Restoring the UHF discount -- which allows populations covered by UHF stations to count only 50 percent toward the 39 percent national ownership cap -- would allow groups such as Univision and Ion to make mergers and acquisitions, industry lawyers said. Under the current rule, those companies are over the national cap, and though grandfathering rules allow them to continue to operate, they would be unable to buy new stations without divesting some stations, attorneys said. Though it’s mainly large groups that are directly affected by the restoration of the discount, it’s likely to provide selling opportunities to smaller broadcasters, Jazzo said.

The draft item is expected to contain language suggesting future elimination of the UHF discount should only be considered in the context of adjustments to the national ownership cap, said a broadcast official. Public interest groups such as Free Press, and the FCC under former Chairman Tom Wheeler, said since UHF spectrum is no longer considered less valuable than VHF spectrum, the logic behind the original discount no longer applies. Station owners said removing the discount without adjusting the cap is unfair to groups that were assembled under the rule.

Pai Speech

More details could be known Thursday as Pai circulates draft orders for the April 20 open meeting. The FCC released all of the draft items the day they circulated for the March meeting and Pai commented in a blog post. "We have received overwhelmingly positive feedback on this change," he said in the speech.
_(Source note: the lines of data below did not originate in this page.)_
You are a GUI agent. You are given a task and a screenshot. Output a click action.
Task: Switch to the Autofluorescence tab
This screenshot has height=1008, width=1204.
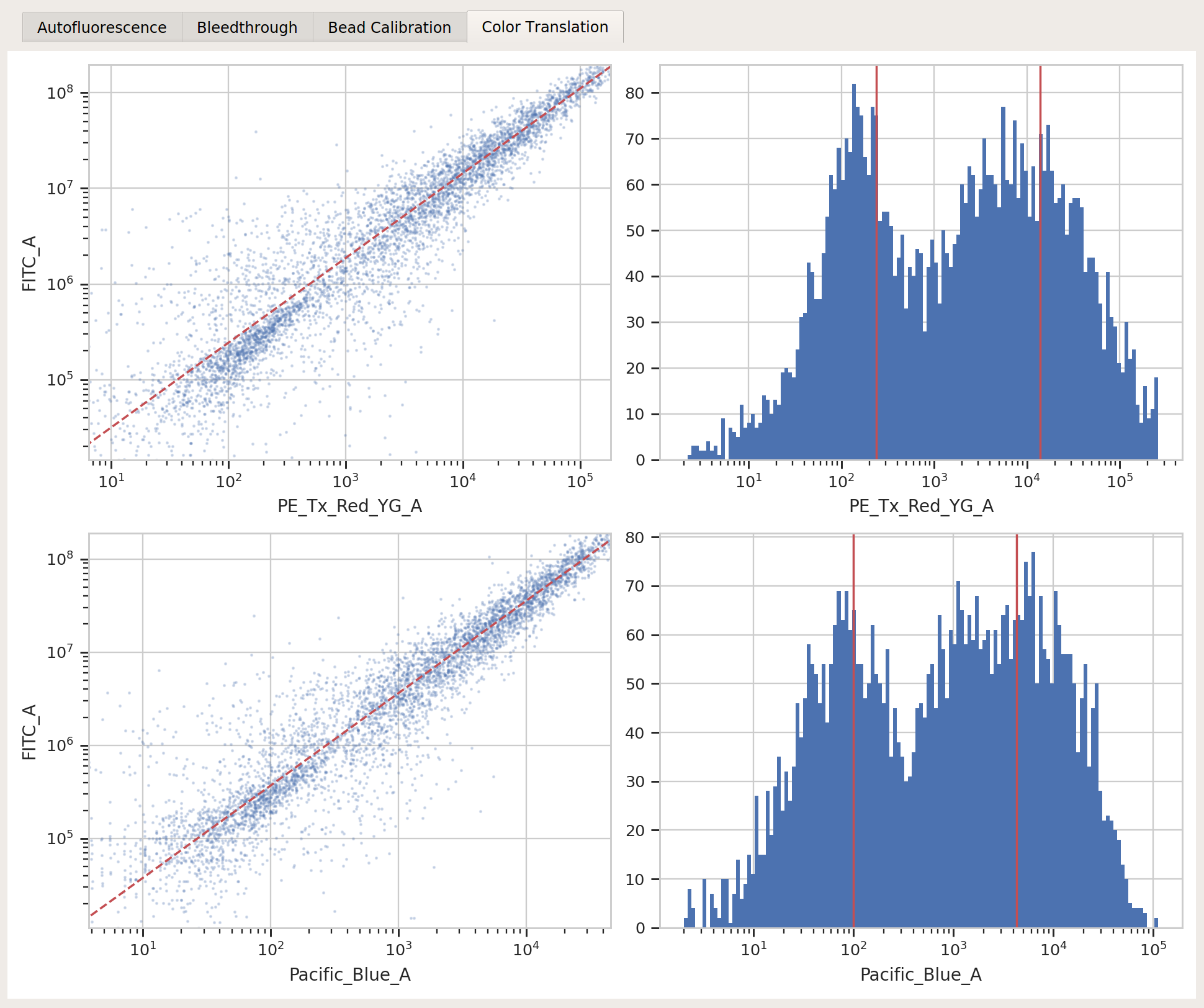[x=102, y=27]
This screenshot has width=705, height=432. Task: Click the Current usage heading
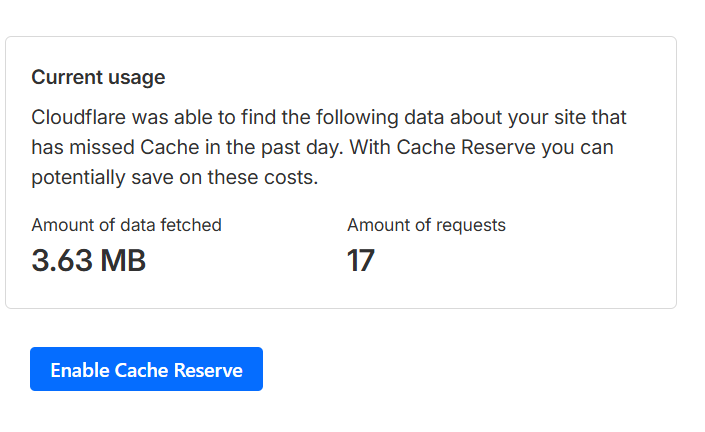click(98, 77)
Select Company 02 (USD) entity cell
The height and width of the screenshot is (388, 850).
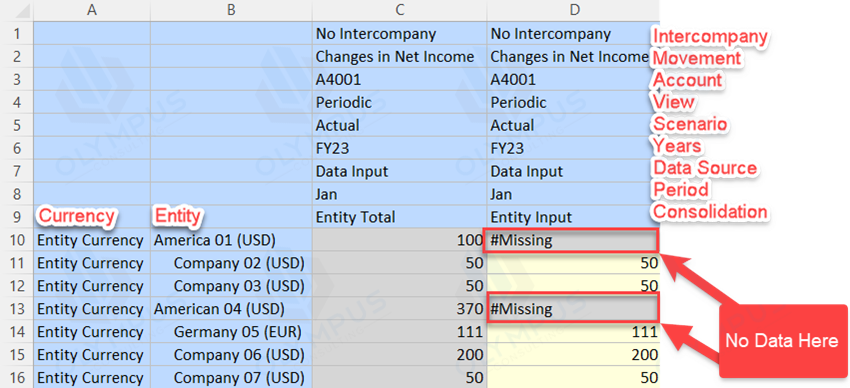[231, 263]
In that speech Wednesday to the U.S.-India Business Council, Pai underscored the importance of a focus on infrastructure. At the FCC, “consistent with decades of bipartisan tradition … we are pursuing a light-touch regulatory approach,” he said, according to written remarks. “This approach suggests that the Internet should be free from heavy-handed government regulation. It seeks to eliminate unnecessary barriers to infrastructure investment that could stifle broadband deployment. It aims to minimize regulatory uncertainty, which can deter long-term investment decisions.”

Pai said the FCC should favor facilities-based competition in its rules. The rules also should encourage broad competition among cable, telecom, fixed wireless, wireless and satellite operators, he said.